# JW Player XML Playlist



## 1RoteZoa (11. Juni 2009)

Hallo zusammen,

ich bin ein ziemlicher Newbie was XML und Action Script betrifft,... und hab da eine höchst wahrscheinlich sehr simple Frage an euch, komme allerdings selber nicht weiter.

Ich hab mir vor kurzem den JW FLV Player von Longtail runtergeladen. 
Die Einstellungen zum Player möchte ich gerne über das Setup Wizard laufen lassen,
für die eigene Playlist wird eine XML Datei gebraucht.
So und wo erstelle ich nun meine XML Datei?
Brauche ich dazu eine Software, gibts einen Generator ,?

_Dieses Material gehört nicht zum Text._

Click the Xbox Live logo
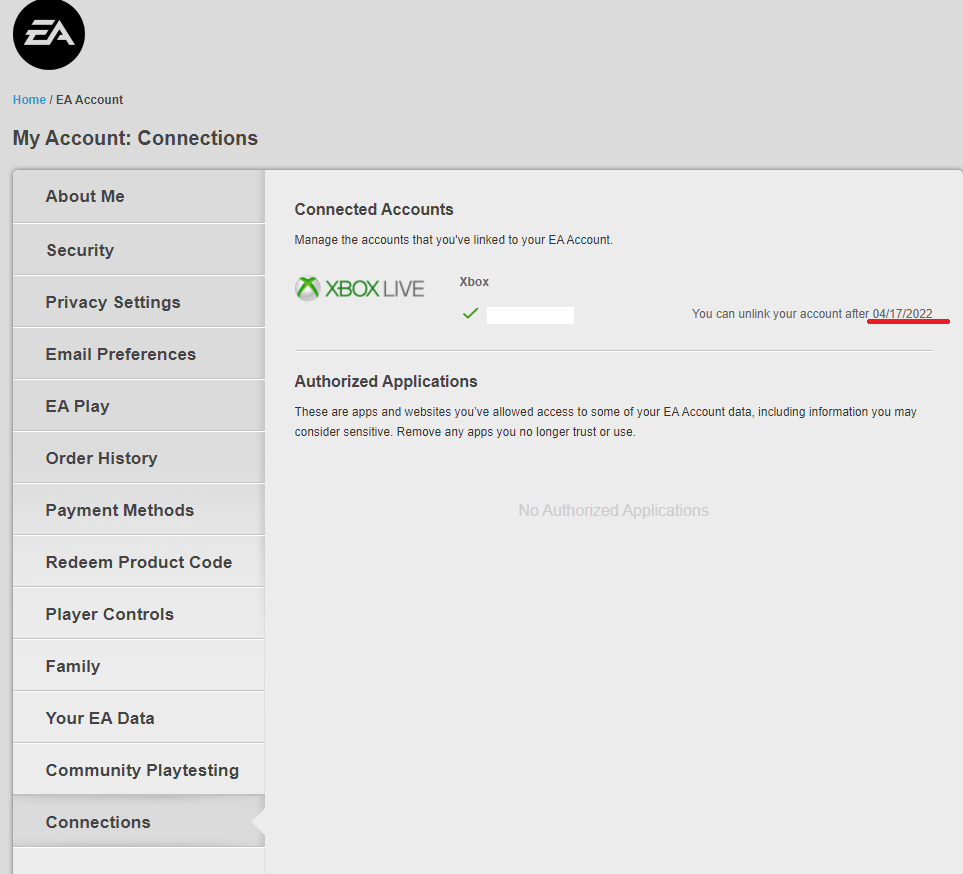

Hab von XML wirklich keine Ahnung  und auf longtail oder anderen seiten gibts auch keine Infos worüber ich playlistcodes für JW Player erstelle..

Danke fürs feedback
Grüße


----------



## deepthroat (11. Juni 2009)

Hi.

Siehe http://de.wikipedia.org/wiki/XML

XML ist ein allgemeines Format, wo jeder selbst das Schema festlegen kann. XML ist ein Textformat, also brauchst du keine spezielle Software, nur einen ganz normalen Editor.

Gruß

\edit: Ich weiß ja nicht was du gesucht hast, aber auf der longtail Seite ist doch alles dokumentiert, sogar mit Beispielen für verschiedene XML Formate (http://developer.longtailvideo.com/trac/wiki/FlashFormats#Playlists)


----------